To determine the status of a queue in SGE, one can issue the command qstat -g c to get such information like number of CPU available and the current CPU and memory load. However, this information can be misleading when nodes can be cross-listed in multiple Q's. A Q can say X number of nodes are unused, when in reality, they are in use in a different Q. Consequently, a submitted parallel job asking for X cores can wait in limbo for quite some time depending on the cluster's load. The following sgeQload.R R script uses some commands explained in the cheat sheet to output the number of cores really available:

#! /bin/env Rscript

## This script shows me the number of cores available for each Q.
## Since many Q's on BDUC contain overlapping nodes, information from "qstat -g c" could be misleading and lead to submitted jobs that are waiting...
## This script utilizes R, qconf

### References
## http://moo.nac.uci.edu/~hjm/bduc/sge-quick-reference_v3_cheatsheet.pdf
## http://www.troubleshooters.com/codecorn/littperl/perlreg.htm

qstatgc <- system("qstat -g c", intern=TRUE)
qstatgc.list <- strsplit(qstatgc, split="\\s+", perl=TRUE)[c(-2, -3)] ## remove --- line and all.q
qstatgc.list[[1]] <- qstatgc.list[[1]][-1] ## CLUSTER QUEUE is one thing -> QUEUE
qstat <- t(sapply(qstatgc.list[-1], function(x) as.numeric(x[-1])))
colnames(qstat) <- qstatgc.list[[1]][-1]
rownames(qstat) <- sapply(qstatgc.list[-1], function(x) x[1])
qstat <- cbind(qstat, NCPU=NA, LOAD=NA, AVAILABLE=NA)

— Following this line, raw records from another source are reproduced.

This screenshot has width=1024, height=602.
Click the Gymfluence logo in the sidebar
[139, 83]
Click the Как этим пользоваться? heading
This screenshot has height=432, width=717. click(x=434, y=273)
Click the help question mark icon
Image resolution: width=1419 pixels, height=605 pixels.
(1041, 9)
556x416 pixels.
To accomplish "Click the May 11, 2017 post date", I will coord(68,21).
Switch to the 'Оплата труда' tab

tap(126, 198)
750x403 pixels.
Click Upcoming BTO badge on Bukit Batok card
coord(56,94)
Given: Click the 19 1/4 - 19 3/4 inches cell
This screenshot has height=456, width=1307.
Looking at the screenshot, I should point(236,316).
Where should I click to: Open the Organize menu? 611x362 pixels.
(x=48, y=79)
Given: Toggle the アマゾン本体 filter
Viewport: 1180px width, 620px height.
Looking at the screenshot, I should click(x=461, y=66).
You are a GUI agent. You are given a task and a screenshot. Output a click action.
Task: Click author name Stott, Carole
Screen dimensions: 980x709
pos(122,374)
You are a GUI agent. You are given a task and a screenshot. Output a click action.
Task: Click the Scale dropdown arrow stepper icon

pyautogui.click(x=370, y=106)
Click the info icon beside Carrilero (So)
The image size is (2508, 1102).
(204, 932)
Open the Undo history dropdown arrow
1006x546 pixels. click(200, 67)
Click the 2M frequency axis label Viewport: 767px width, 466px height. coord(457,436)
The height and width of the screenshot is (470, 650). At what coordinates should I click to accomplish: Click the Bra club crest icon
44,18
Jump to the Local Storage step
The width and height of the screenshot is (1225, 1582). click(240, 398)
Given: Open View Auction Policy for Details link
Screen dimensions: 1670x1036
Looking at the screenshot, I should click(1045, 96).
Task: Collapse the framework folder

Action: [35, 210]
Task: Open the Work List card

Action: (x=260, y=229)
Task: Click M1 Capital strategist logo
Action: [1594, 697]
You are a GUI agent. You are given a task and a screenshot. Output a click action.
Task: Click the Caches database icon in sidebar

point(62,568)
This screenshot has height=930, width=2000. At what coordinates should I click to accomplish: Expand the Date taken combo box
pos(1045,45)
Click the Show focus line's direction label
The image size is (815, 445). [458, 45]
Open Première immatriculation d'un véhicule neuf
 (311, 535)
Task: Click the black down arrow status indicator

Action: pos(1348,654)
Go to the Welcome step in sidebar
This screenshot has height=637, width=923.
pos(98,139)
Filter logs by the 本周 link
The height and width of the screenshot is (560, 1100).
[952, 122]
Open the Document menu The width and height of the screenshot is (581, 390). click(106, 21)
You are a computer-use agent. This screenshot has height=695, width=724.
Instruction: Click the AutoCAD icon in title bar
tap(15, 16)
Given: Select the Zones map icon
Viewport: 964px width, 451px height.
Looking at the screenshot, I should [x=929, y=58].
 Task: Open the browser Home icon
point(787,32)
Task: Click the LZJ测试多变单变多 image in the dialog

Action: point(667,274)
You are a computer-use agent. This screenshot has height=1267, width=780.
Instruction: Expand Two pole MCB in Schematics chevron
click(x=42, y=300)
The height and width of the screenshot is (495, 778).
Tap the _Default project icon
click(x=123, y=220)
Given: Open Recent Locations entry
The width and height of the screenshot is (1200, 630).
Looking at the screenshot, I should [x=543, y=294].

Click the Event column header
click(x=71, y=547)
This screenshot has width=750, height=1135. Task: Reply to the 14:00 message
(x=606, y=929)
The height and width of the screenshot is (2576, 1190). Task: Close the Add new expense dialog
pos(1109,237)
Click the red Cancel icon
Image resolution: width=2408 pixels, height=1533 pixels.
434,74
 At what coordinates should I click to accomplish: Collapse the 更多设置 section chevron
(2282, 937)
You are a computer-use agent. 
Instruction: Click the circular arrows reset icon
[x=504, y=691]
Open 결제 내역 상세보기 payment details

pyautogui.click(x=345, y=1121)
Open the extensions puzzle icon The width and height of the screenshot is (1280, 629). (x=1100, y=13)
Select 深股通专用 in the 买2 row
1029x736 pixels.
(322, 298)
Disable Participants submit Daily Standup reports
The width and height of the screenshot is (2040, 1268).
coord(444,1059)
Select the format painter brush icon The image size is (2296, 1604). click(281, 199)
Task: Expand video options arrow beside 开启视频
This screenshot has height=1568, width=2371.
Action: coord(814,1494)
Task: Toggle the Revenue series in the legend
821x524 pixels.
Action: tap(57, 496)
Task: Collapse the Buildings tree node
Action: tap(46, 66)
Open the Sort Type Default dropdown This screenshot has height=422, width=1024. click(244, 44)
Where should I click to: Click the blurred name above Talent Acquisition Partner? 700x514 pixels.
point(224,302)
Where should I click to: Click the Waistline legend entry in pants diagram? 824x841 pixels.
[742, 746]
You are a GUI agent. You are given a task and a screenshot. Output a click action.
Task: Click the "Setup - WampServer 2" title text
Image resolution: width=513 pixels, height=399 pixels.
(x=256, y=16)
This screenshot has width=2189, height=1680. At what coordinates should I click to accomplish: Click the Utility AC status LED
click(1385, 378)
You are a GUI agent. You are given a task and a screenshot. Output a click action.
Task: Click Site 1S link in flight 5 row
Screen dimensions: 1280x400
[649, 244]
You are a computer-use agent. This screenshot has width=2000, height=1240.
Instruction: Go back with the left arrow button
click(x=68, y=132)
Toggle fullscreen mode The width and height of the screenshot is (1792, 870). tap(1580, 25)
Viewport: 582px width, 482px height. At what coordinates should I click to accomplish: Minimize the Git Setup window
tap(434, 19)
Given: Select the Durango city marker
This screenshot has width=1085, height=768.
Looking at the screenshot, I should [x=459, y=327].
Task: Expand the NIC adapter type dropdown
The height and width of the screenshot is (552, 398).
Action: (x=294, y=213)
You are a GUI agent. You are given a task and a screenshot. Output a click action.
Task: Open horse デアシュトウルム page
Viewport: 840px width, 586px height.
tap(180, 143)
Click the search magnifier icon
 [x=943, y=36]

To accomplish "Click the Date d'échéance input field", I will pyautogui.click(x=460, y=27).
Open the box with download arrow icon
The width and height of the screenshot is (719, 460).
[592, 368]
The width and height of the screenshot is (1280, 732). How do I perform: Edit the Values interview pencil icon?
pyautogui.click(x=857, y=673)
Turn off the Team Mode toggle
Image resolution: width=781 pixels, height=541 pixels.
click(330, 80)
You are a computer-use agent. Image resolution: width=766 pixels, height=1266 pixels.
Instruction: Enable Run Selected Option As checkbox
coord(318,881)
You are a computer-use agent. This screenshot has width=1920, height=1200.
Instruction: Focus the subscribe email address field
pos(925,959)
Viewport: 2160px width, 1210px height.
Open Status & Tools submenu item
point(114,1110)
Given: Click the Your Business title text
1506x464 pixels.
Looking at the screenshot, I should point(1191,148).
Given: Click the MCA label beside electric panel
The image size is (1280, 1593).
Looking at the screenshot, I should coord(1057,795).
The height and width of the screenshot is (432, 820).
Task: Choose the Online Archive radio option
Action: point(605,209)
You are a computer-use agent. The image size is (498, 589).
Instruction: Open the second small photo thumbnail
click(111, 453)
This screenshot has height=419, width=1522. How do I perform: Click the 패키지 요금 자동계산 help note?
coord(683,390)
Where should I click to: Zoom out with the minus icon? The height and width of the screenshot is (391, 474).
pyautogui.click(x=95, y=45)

for(Q in rownames(qstat)){
 host.list <- strsplit(grep("hostlist", system(paste("qconf -sq", Q), intern=TRUE), value=TRUE), split="\\s+", perl=TRUE)[[1]][-1]
 host.vec <- NULL
 for(host in host.list){
 host.vec <- c(host.vec, strsplit(strsplit(gsub("\\", "", paste(system(paste("qconf -shgrp", host, sep=" "), intern=TRUE), collapse=" "), fixed=TRUE), "hostlist", fixed=TRUE)[[1]][2], "\\s+", perl=TRUE)[[1]])
 }
 host.vec <- unique(host.vec)
 host.vec <- host.vec[host.vec != ""]
 host.vec <- gsub(".bduc", "", host.vec, fixed=TRUE)

 qhost <- system("qhost", intern=TRUE)[c(-2, -3)]
 qhost.matrix <- do.call(rbind, strsplit(qhost[-1], "\\s+", perl=TRUE))
 colnames(qhost.matrix) <- strsplit(qhost[1], "\\s+", perl=TRUE)[[1]]
 NCPU <- sum(as.numeric(qhost.matrix[qhost.matrix[, "HOSTNAME"] %in% host.vec, "NCPU"]))
 LOAD <- sum(as.numeric(qhost.matrix[qhost.matrix[, "HOSTNAME"] %in% host.vec, "LOAD"]))
 qstat[Q, "NCPU"] <- NCPU
 qstat[Q, "LOAD"] <- LOAD
 qstat[Q, "AVAILABLE"] <- NCPU-LOAD
}

qstat

Note that this script is specific to the cluster I use. It should be modified for other clusters. It does not work immediately on another cluster I have access to.